Overview
Artificial intelligence (AI) is the ability of computers to perform functions associated with the human brain, including perceiving, reasoning, learning, interacting, problem solving, and exercising creativity. AI promises to be a fundamental enabler of technological advancement and progress in many fields, arguably as important as electricity or the internet. In 2024, the Nobel Prizes for Physics and Chemistry were awarded for work intimately related to AI.
Three of the most important subfields of AI are computer vision, machine learning, and natural language processing. The boundaries between them are often fluid.
Computer vision (CV) enables machines to recognize and understand visual information, convert pictures and videos into data, and make decisions based on the results.
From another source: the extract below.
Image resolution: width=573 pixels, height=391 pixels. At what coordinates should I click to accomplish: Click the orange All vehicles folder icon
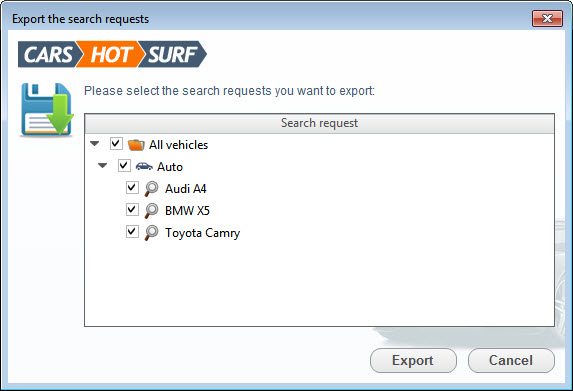tap(136, 145)
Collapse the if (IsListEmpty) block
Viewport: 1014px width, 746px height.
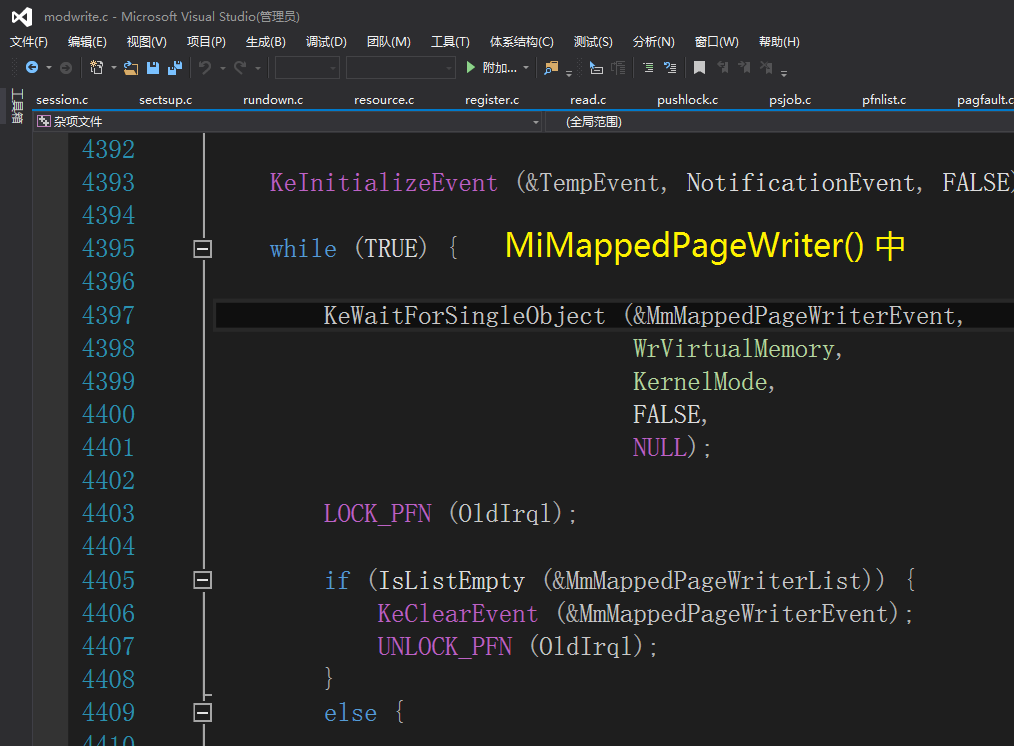203,580
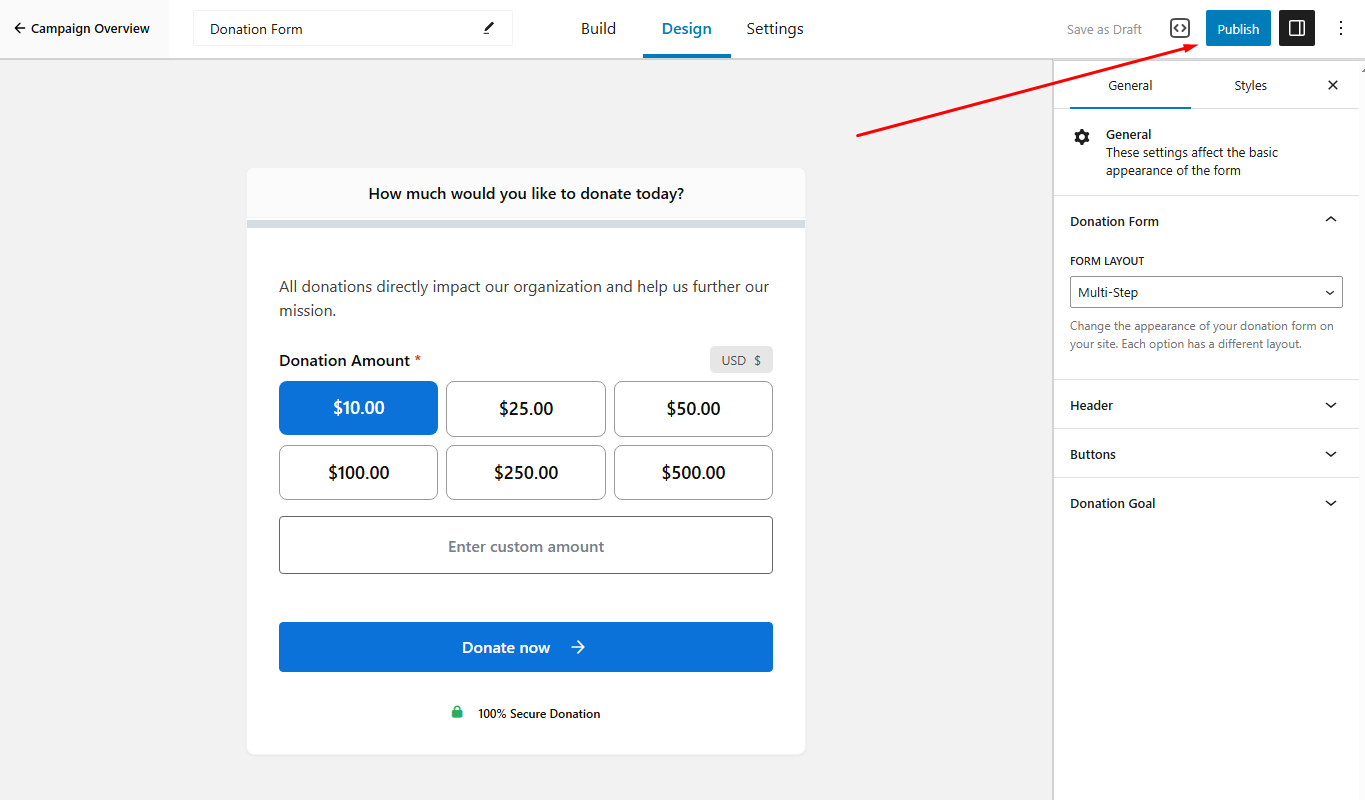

Machine learning (ML) enables computers to perform tasks without explicit instructions, often by generalizing from patterns in data. ML includes deep learning that relies on multilayered artificial neural networks to model and understand complex relationships within data.
Natural language processing (NLP) equips machines with capabilities to understand, interpret, and produce spoken words and written texts.
Although AI draws on other subfi elds, it is mostly based on machine learning (ML), which requires data and computing power, often on an enormous scale. Data can take various forms, including text, images, videos, sensor readings, and more. The quality and quantity of data play a crucial role in determining the performance and capabilities of AI models. Models may generate inaccurate or biased outcomes, especially in the absence of suffi cient high-quality data. Furthermore, the hardware costs of training leading AI models are substantial. Currently, only a select number of large US companies have the resources to build cutting-edge models from scratch.
Key Developments
Dominating the AI conversation in 2024 were foundation models, which are large-scale systems trained on very large volumes of diverse data. Such training endows them with broad capabilities, and they can apply knowledge learned in one context to a different context, making them more flexible and efficient than traditional task-specific models.
Large language models (LLMs) are the most familiar type of foundation model and are trained on very large amounts of text. LLMs are an example of generative AI, which can produce new material based on its training and the inputs it is given using statistical prediction about what other words are likely to be found immediately after the occurrence of certain words. These models generate linguistic output surprisingly similar to that of humans across a wide range of subjects, including computer code, poetry, legal case summaries, and medical advice. Specialized foundation models have also been developed in other modalities such as audio, video, and images.